Items from a data source:
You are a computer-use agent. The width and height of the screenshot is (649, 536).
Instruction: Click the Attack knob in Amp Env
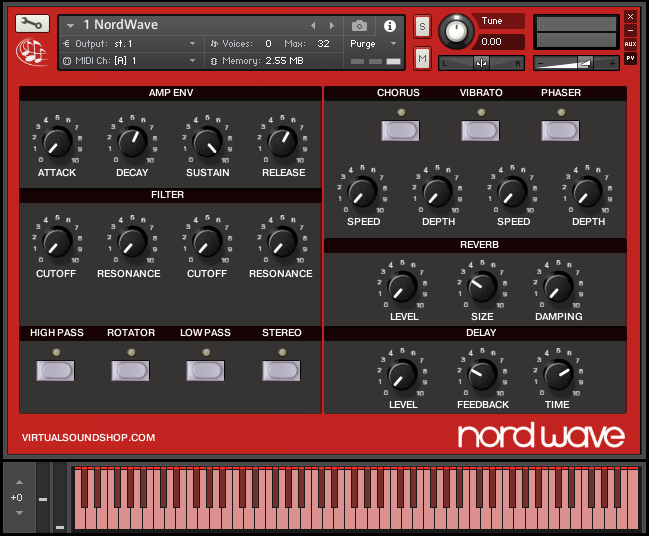57,143
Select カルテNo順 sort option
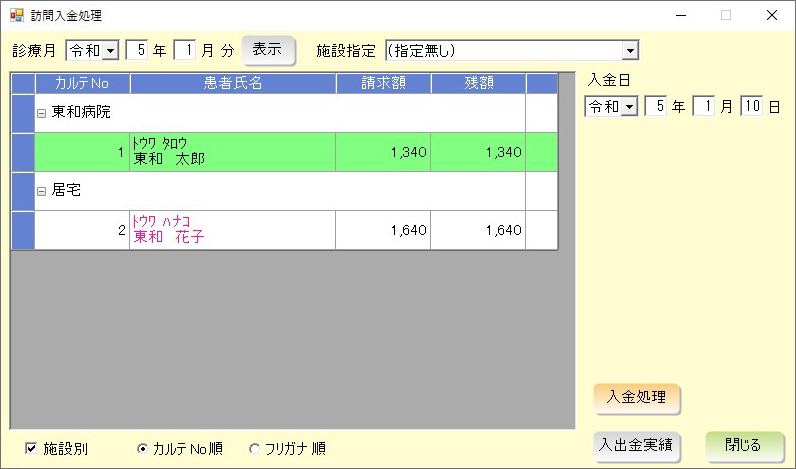The width and height of the screenshot is (796, 469). [142, 449]

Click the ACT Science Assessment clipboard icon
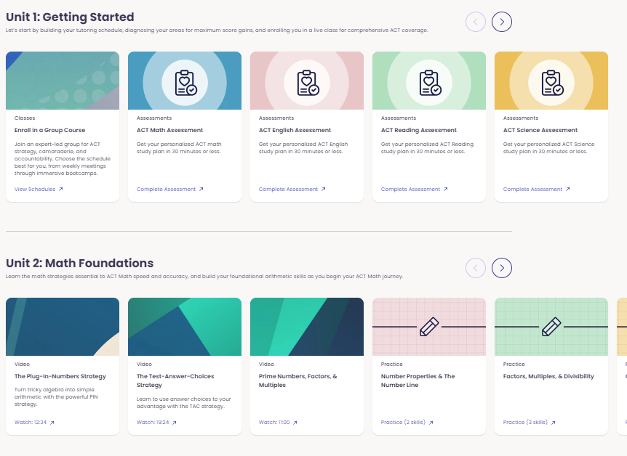point(551,81)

--- Your task ---
Every record above must be copied exactly; none of the pictures belong in the copy.

--- Finished task ---
You are a computer-use agent. The width and height of the screenshot is (649, 536).
Instruction: Click the Attack knob in Amp Env
57,143
Select カルテNo順 sort option
The width and height of the screenshot is (796, 469). [142, 449]

Click the ACT Science Assessment clipboard icon
point(551,81)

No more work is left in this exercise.